Excerpts from a dataset

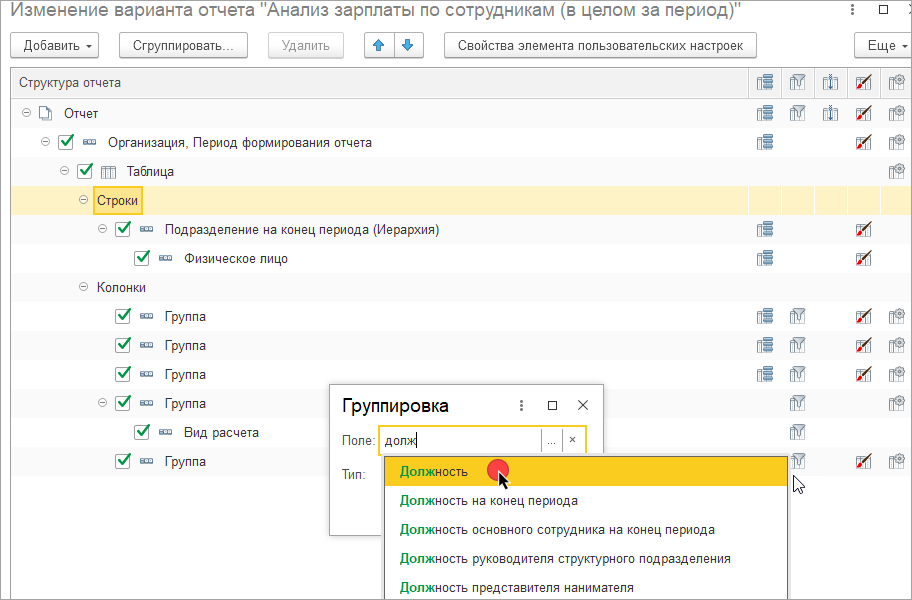Clear the Поле field with the x button
912x600 pixels.
click(x=572, y=440)
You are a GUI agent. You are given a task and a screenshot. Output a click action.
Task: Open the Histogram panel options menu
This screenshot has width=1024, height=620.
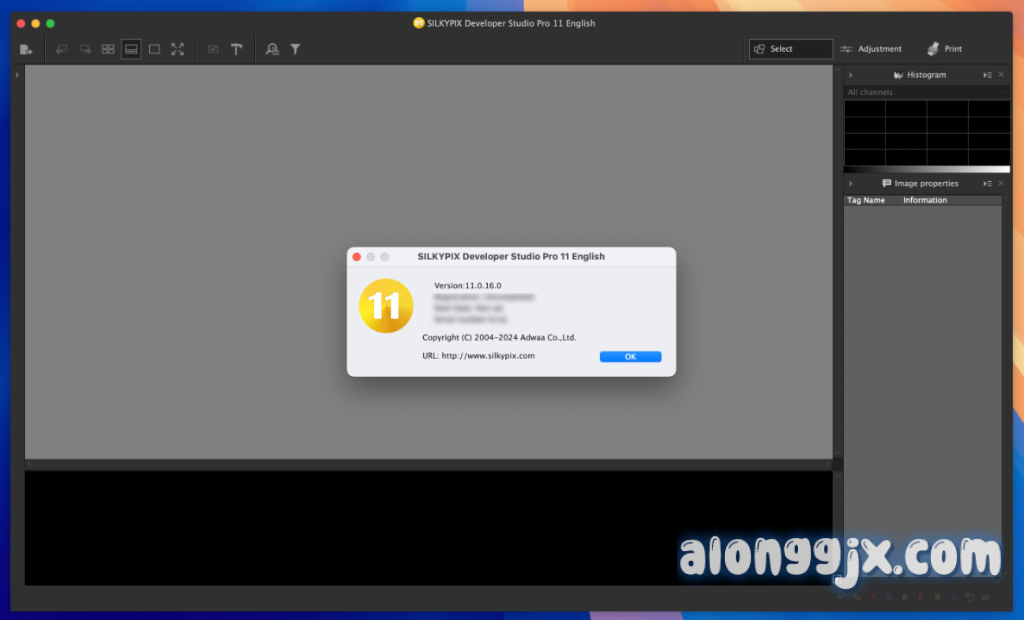[x=987, y=75]
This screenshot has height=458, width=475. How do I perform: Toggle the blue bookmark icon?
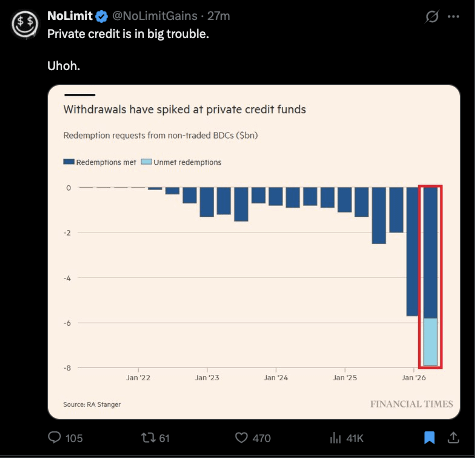pyautogui.click(x=429, y=438)
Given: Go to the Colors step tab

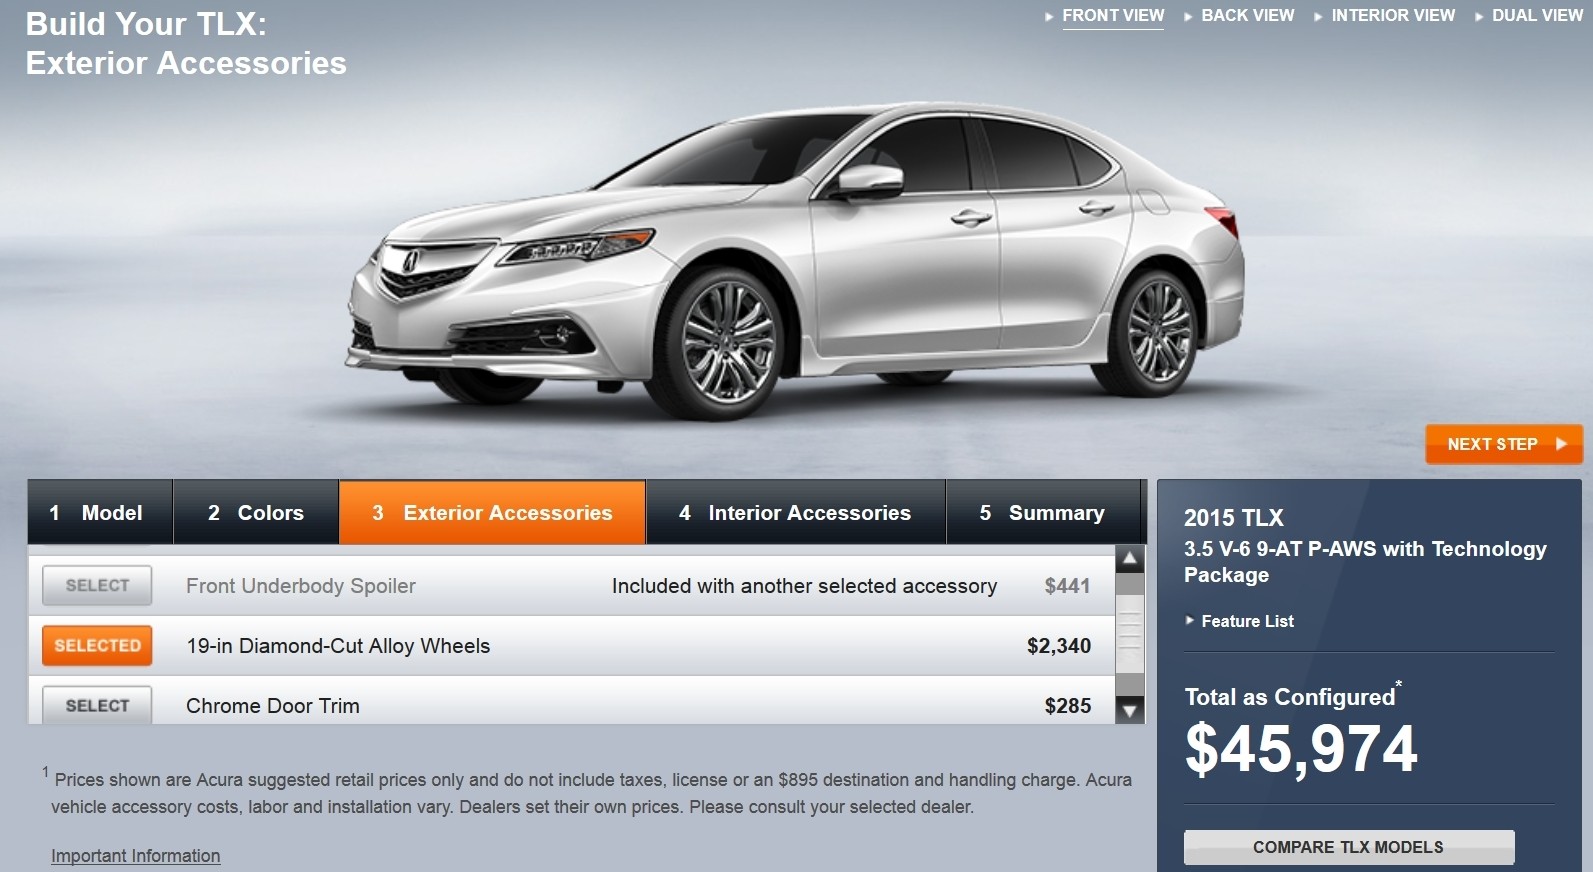Looking at the screenshot, I should (256, 513).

- Problem details -
Produce an exact copy of only those lines that run from the line with "You are a GUI" to the final line of the records, including both; exclude images.

- Result -
You are a GUI agent. You are given a task and a screenshot. Output a click action.
Task: Open the Histogram panel options menu
This screenshot has width=1024, height=620.
[x=987, y=75]
This screenshot has height=458, width=475. How do I perform: Toggle the blue bookmark icon?
pyautogui.click(x=429, y=438)
Given: Go to the Colors step tab

Looking at the screenshot, I should (256, 513).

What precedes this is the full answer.